China Hits Out at UK for Calling Uyghur Situation a Genocide: 'Disregard of Facts and Common Sense'

China hit back at the U.K. on Friday for passing a motion declaring the Uyghur situation a genocide, calling it a "disregard of facts and common sense."

In a statement released by the Chinese Embassy in London, an embassy spokesperson said, "A handful of British MPs cooked up this motion on Xinjiang in disregard of facts and common sense with a view to discrediting and attacking China. This move gravely violates international law and the basic norms governing international relations and grossly interferes in China's internal affairs. The Chinese side firmly opposes this and expresses its strong condemnation."

The spokesperson continued by saying that "the so-called 'genocide' against Uyghurs in Xinjiang is a flat-out lie which violates international law."

"The unwarranted accusation by a handful of British MPs that there is 'genocide' in Xinjiang is the most preposterous lie of the century, an outrageous insult and affront to the Chinese people, and a gross breach of international law and the basic norms governing international relations," the spokesperson added in the statement.

Newsweek reached out to the Chinese Embassy in London for comment, but did not receive a response in time for publication.

In addition to the statement from the Chinese Embassy in London, Chinese Foreign Ministry Spokesperson Zhao Lijian was also asked by reporters about the U.K.'s recent decision to call the situation a "genocide."

"The accusation that there is genocide in Xinjiang is a monstrous lie fabricated by international anti-China forces. The Chinese government and people of all ethnic groups in Xinjiang firmly oppose and strongly condemn this," Zhao said in response. "The UK has enough problems of its own.

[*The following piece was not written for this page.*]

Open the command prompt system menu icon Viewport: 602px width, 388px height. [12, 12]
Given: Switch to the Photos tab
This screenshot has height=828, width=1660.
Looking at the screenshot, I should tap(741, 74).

British lawmakers should manage their own business and do more practical things for their constituents."

The comments from Chinese officials come shortly after the U.K. House of Commons passed a non-binding motion declaring that Uyghurs living in Xinjiang, an area in northwest China, "are suffering crimes against humanity and genocide."

The motion, which was unanimously passed, also called on the U.K. government "to act to fulfill its obligations under the Convention on the Prevention and Punishment of Genocide and all relevant instruments of international law to bring it to an end."

Nusrat Ghani, a member of parliament and author of the motion, said in a statement released by the Inter-Parliamentary Alliance on China, "Today Parliament has spoken with one voice and called out the Chinese Communist Party's brutal oppression of Uyghurs for what it is: a genocide."

UK Parliament
British Conservative Party MPs Nusrat Ghani (C) and Iain Duncan Smith (R) join members of the Uyghur community as they demonstrate to call on the British parliament to vote to recognise alleged persecution of China's Muslim minority Uyghur people as genocide and crimes against humanity in London on April 22, 2021 Justin Tallis/Getty

Newsweek reached out to Ghani for comment, but did not receive a response in time for publication.

The U.K. motion follows similar designations made by the U.S., Canada and the Netherlands.

In January, former Secretary of State Mike Pompeo declared that China was committing genocide and crimes against humanity by repressing Uyghurs and other Muslim minorities in Xinjiang.

President Joe Biden's Secretary of State Antony Blinken said he agreed with Pompeo's "genocide" designation during a Senate confirmation hearing.

In 2018, China originally disputed accusations from the United Nations that the Asian nation had detained over one million Uyghurs in internment camps. A few months later, Chinese officials acknowledged what they called "a vocational education and training program" for Uyghurs and other Muslim minority groups in Xinjiang.